To achieve its goals NCTI offers services to:
- Analyze needs, issues, trends, and promising technology innovations
- Cultivate a collaborative network
- Promote reliable research-based solutions
- Facilitate successful commercialization approaches for the education market
Funded by the U.S. Office of Special Education Programs (OSEP), NCTI works with a deep and supportive community of government, nonprofit, and private organizations. Our network of individuals and staff is dedicated not only to the development of powerful assistive technologies but to the commercial success that will make them viable on a large scale. Printable NCTI brochure (PDF).
NCTI Reports:
NCTI has been tracking trends in technology development and educational innovation since 2001. In the NCTI Issue Paper on Globalization — Learning and Assistive Technology: Thriving in a Global Marketplace, drafted with the input of our stakeholders and advisory, we have identified five cross-disciplinary trends that the learning and assistive technology field needs to watch:
- The rise of an aging population worldwide along with the growth of medical advances that point to a heavier reliance on and acceptance of AT for quality of life and productivity.
- The arrival of an information economy in the Western industrial countries.
- The rise of developing economies across the globe as being competitive centers of technological innovation and development.
- The continued convergence of platforms, applications, and modes of computing and accessing information into ever more portable devices.
- Assessment data point to U.S. students’ lack of competitiveness with global peers.
This issue paper explores these trends and why they matter to the learning and assistive technology field.

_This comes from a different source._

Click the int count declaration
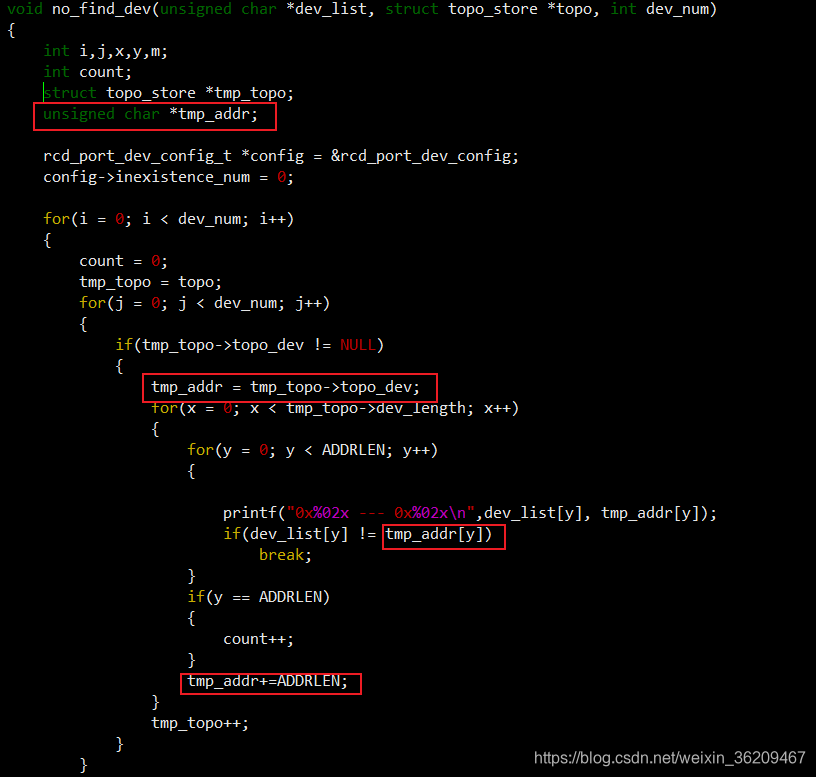This screenshot has width=816, height=777. coord(87,72)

In a landmark 2005 study, NCTI held discussions with more than 100 key thought leaders in the United States about technology innovation and the future of technology in education for all students.2 In all those extensive discussions, the subject of social media and other collaborative tools barely surfaced, indicating that the application of these tools to assistive technology was under the radar. Fast forward three years to the explosive growth of online communities, blogs, and wikis. Social media are very much on people’s minds. The evolution of this new, collaborative online environment has been rapid and pervasive, and people are struggling to understand and keep abreast of new developments. As a result, NCTI developed The Power of Social Media to Promote Assistive and Learning Technologies: A Collaborative Issue Brief to (1) provide a primer on social media and how they work; (2) highlight the benefits of the new social media to promote using assistive and learning technologies for all students and especially for youth with disabilities; and (3) explore the barriers to using social media and the ways that vendors, developers, and educators can overcome them. This document is not an exhaustive report on social media and the implications for the field. Instead, it brings the issues to the field to spark further discussion, research, and action.

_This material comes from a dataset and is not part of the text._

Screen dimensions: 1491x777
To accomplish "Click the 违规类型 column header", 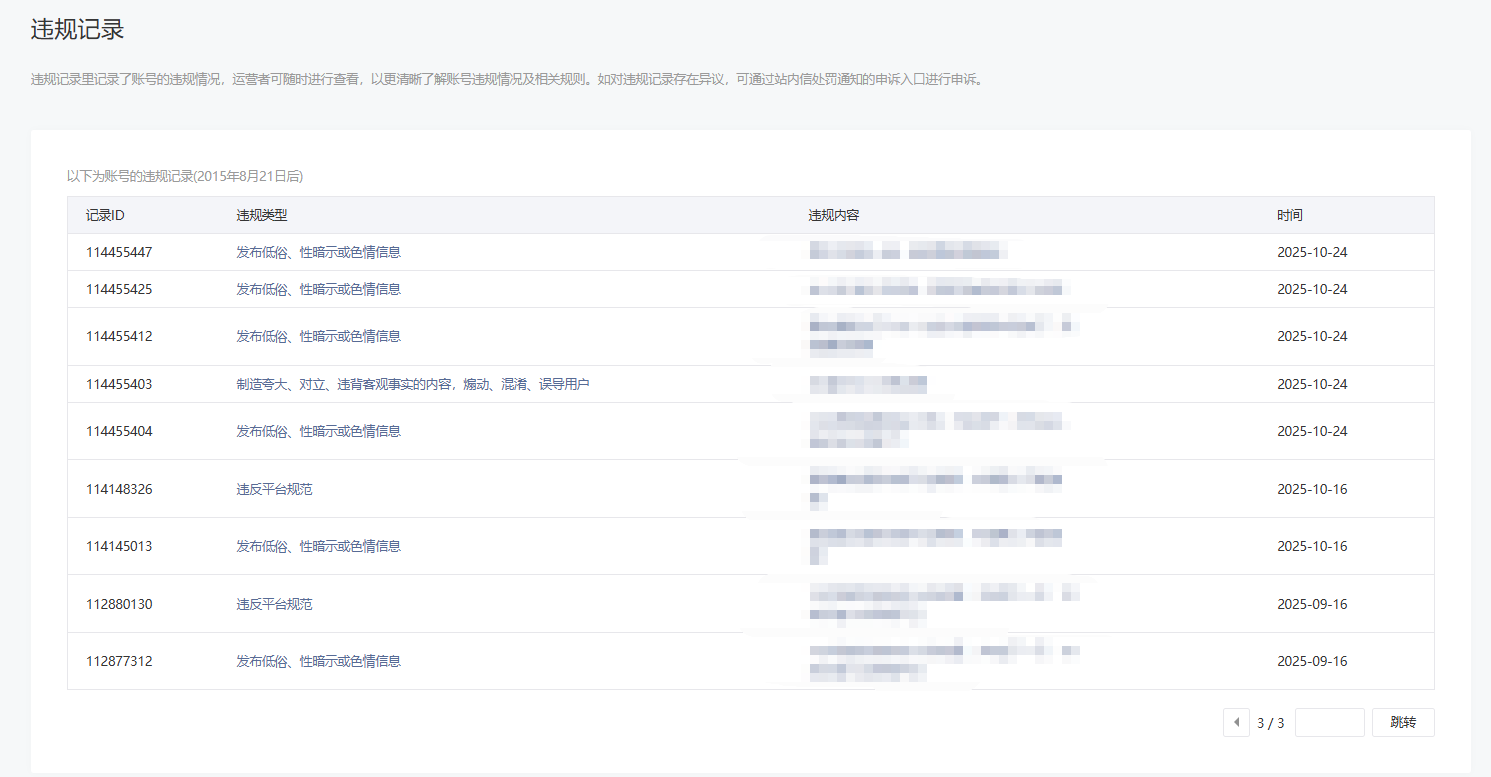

In a series of forums conducted from the fall of 2004 to the spring of 2005, NCTI convened a diverse group of stakeholders who had never before been brought together—researchers, developers, manufacturers, and policymakers—to explore the promise of the assistive and learning technology field and commercial sector, identify the barriers that currently inhibit the adoption and use of assistive and learning technology, and identify ways to overcome these challenges. In broad ranging discussions and surveys over several years, NCTI identified major gaps in communication among stakeholder groups as a serious barrier to collaboration, ultimately affecting the development of high quality tools for students with special needs. The forums also uncovered a range of complex external and internal factors that are converging to affect the research, development, purchase, and implementation of assistive and learning technology throughout the nation’s schools. Assistive and learning technology has the potential to grow into a significantly larger share of the education market and to serve more students more effectively if the field addresses the current challenges identified in these discussions. Moving Toward Solutions: Assistive and Learning Technology for All Students provides a prismatic look at the dynamic field of education and business professionals focused on technologies to meet special learning needs. It highlights the individual perspectives of stakeholder groups and provides a unique synthesis.